• **READING TEXT**:
## begin

Game On by Calvin Slater; Kensington
Xavier Hunter hoped his senior year would be bad news-free. His old enemy is finally in lockdown and Xavier is out from under one mad-crazy relationship disaster. And he’s cool with his dream girl, Samantha Fox, dating other guys because fair is fair–he hasn’t been a saint. But he’s not hearing anything good about her new man, Sean. And showing Samantha the truth could be the one game Xavier can’t win. . . With graduation and college coming up fast, Samantha has been thinking hard about her future. Maybe she and Xavier have too much baggage to get back together. And Sean is a chance to see things fresh and figure out what she really wants. So she doesn’t need Xavier telling jealous lies–especially when the drama he’s lighting up could crash and burn their futures for good. . . (ages 12 and up)

Show and Prove by Sofia Quintero; Knopf
The summer of 1983 was the summer hip-hop proved its staying power. The South Bronx is steeped in Reaganomics, war in the Middle East, and the twin epidemics of crack and AIDS, but Raymond “Smiles” King and Guillermo “Nike” Vega have more immediate concerns. Smiles was supposed to be the assistant crew chief at his summer camp, but the director chose Cookie Camacho instead, kicking off a summer-long rivalry. Meanwhile, the aspiring b-boy Nike has set his wandering eye on Sara, the sweet yet sassy new camp counselor, as well as top prize at a breakdancing competition downtown. The two friends have been drifting apart ever since Smiles got a scholarship to a fancy private school, and this summer the air is heavy with postponed decisions that will finally be made.
Raw and poignant, this is a story of music, urban plight, and racial tension that’s as relevant today as it was in 1983. (ages 12 and up)

Shadows of Sherwood (Robyn Hoodlum series) by Kekla Magoon. Bloomsbury USA.
The night her parents disappear, twelve-year-old Robyn Loxley must learn to fend for herself. Her home, Nott City, has been taken over by a harsh governor, Ignomus Crown. After fleeing for her life, Robyn has no choice but to join a band of strangers-misfit kids, each with their own special talent for mischief. Setting out to right the wrongs of Crown’s merciless government, they take their outlaw status in stride. But Robyn can’t rest until she finds her parents. As she pieces together clues from the night they disappeared, Robyn learns that her destiny is tied to the future of Nott City in ways she never expected.

## end

• **GOAL A**: Gather every line in the rows that contains the string "computer". Case counts.

• **MATERIAL FOR THIS EXERCISE**:
## begin

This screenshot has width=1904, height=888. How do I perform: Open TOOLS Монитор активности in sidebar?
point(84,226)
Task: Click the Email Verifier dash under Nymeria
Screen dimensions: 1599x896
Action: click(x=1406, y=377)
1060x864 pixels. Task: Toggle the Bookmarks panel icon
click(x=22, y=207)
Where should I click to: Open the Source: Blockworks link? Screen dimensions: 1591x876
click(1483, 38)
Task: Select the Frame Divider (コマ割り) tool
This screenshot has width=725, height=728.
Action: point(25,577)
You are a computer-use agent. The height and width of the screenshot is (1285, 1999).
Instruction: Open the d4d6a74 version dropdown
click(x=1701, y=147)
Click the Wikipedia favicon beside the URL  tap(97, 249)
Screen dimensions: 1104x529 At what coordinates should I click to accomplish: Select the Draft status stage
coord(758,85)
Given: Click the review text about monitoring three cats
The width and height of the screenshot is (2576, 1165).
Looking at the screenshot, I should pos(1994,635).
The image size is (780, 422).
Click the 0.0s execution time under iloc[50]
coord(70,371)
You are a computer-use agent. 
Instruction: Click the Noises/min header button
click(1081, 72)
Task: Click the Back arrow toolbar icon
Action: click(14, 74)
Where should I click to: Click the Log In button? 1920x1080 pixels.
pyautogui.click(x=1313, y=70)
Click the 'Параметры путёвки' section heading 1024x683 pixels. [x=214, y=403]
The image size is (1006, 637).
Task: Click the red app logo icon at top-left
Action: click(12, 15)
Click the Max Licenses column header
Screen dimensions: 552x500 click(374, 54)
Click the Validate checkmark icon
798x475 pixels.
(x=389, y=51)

## end

• **GOAL B**: Using the book descriptions, decide whether each statement agrees with them: (i) Robyn Loxley is twelve years old; (ii) the camp director picked Smiles as assistant crew chief; (iii) Nott City has been taken over by a governor named Ignomus Crown. Answer yes or no for each, quoting the deciding words.

• **CORRECT RESPONSE A**:
You are a computer-use agent. The height and width of the screenshot is (1285, 1999).
You are a computer-use agent. 

• **CORRECT RESPONSE B**:
(i) Yes: "twelve-year-old Robyn Loxley"
(ii) No: "but the director chose Cookie Camacho instead"
(iii) Yes: "has been taken over by a harsh governor, Ignomus Crown"